Stored items from a collection
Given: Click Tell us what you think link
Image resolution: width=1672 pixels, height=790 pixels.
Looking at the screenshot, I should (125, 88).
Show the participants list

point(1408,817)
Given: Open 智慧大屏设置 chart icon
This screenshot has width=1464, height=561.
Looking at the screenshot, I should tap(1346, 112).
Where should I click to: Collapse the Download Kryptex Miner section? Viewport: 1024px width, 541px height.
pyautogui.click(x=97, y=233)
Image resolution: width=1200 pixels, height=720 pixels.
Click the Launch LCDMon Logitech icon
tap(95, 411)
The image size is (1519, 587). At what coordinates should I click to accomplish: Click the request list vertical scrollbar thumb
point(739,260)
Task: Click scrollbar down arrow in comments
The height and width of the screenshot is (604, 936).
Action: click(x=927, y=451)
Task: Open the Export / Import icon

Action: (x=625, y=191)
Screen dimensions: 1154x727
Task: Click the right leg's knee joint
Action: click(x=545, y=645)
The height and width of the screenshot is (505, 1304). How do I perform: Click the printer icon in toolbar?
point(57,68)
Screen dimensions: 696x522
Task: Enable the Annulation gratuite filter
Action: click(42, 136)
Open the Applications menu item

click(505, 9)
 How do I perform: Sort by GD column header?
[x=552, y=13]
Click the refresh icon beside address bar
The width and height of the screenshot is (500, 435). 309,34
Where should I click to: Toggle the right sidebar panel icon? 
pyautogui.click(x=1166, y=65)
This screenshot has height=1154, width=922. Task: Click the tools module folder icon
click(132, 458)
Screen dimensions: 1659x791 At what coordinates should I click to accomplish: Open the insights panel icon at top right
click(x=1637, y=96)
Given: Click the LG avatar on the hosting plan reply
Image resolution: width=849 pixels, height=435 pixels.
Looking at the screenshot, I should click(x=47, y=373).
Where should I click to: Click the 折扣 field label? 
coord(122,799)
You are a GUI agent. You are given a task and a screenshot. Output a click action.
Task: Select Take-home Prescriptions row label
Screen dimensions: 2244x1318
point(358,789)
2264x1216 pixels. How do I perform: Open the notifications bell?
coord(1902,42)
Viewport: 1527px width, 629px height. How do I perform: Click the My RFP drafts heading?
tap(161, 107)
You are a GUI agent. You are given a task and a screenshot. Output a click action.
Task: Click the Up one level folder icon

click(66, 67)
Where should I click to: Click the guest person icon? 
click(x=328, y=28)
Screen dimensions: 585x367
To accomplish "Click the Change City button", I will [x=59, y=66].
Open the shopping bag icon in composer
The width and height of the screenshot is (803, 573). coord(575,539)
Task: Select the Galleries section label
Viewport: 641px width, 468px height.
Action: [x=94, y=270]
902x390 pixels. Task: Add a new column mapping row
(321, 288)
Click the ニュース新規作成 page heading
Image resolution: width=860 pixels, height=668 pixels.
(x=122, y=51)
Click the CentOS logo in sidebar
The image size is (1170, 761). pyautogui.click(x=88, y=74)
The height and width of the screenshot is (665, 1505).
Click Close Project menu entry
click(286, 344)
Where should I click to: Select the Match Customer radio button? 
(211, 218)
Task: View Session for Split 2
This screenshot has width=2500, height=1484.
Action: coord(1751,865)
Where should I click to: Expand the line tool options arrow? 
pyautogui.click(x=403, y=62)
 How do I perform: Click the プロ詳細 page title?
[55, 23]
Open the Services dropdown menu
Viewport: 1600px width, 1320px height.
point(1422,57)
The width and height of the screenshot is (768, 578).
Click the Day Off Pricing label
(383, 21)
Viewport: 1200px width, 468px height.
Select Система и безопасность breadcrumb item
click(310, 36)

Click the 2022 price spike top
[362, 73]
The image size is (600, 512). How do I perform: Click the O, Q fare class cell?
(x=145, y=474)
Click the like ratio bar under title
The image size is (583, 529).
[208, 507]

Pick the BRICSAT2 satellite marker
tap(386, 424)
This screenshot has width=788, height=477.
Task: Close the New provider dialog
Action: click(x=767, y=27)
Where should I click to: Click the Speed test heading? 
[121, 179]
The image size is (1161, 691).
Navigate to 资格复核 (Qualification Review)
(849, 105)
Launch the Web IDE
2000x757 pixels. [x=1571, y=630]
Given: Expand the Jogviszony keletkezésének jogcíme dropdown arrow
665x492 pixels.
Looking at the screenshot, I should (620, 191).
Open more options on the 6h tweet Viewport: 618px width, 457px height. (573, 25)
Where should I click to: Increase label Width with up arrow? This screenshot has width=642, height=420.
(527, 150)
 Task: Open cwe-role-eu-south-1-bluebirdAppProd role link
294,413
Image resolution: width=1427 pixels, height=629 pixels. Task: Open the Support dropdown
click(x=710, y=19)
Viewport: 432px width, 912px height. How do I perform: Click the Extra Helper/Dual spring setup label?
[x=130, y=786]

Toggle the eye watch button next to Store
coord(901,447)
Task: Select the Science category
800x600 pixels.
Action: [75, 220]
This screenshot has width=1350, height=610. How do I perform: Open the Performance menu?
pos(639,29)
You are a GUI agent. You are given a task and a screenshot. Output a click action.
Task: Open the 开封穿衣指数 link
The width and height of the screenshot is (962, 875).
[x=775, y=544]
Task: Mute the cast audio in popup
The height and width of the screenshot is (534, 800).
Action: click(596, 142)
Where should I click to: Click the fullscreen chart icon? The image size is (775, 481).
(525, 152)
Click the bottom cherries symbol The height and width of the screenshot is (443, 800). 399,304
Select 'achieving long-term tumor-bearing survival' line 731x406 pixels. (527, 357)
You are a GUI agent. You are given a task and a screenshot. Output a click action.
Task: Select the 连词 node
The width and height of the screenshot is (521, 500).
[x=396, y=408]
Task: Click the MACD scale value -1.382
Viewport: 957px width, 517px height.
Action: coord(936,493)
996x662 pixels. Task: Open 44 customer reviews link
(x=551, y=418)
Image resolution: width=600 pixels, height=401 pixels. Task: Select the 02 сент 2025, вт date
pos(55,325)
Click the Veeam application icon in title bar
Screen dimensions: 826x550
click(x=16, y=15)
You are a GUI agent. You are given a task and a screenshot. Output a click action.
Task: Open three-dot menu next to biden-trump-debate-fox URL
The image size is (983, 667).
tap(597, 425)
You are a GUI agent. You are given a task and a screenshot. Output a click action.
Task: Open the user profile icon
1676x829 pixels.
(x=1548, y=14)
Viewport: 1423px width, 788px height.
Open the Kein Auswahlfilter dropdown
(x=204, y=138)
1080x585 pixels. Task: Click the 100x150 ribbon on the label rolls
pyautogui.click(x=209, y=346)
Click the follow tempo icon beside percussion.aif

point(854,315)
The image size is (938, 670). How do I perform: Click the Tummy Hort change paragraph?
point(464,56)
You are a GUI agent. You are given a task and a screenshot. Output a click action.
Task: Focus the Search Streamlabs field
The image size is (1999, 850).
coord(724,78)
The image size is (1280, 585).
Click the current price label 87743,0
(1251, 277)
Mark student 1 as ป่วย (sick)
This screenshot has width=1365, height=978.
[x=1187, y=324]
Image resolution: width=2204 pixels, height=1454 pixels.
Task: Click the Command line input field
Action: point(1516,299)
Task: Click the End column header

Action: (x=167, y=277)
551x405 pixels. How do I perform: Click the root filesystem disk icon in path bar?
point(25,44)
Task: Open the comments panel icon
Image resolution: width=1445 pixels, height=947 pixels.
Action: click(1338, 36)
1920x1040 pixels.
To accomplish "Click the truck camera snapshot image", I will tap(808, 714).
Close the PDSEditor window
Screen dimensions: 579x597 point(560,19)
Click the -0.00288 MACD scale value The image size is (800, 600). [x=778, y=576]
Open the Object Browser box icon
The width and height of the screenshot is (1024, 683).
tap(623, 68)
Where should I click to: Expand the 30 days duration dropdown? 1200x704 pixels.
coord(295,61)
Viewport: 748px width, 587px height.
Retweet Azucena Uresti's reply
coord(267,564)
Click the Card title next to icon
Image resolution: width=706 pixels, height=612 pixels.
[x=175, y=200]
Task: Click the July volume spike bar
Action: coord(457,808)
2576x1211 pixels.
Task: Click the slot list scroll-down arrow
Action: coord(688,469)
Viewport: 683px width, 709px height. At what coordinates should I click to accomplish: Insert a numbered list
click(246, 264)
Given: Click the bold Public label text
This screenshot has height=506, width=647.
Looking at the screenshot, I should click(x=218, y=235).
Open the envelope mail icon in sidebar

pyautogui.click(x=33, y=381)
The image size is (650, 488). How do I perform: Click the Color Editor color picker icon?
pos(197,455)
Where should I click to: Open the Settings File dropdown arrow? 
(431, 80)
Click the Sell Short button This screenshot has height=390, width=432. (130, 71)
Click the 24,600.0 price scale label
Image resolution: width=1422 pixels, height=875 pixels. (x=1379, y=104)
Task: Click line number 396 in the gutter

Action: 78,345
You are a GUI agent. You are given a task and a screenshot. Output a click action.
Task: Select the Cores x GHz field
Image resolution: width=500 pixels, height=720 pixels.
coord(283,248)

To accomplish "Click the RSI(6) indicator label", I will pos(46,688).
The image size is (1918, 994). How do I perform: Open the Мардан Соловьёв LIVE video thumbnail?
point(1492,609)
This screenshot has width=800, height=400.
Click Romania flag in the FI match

§ **Instructions to follow**:
Working through the records above, copy each line in which "will" is found.

§ **Solution**:
To accomplish "Click the Change City button", I will [x=59, y=66].
To accomplish "Click the truck camera snapshot image", I will tap(808, 714).
To accomplish "Click the RSI(6) indicator label", I will pos(46,688).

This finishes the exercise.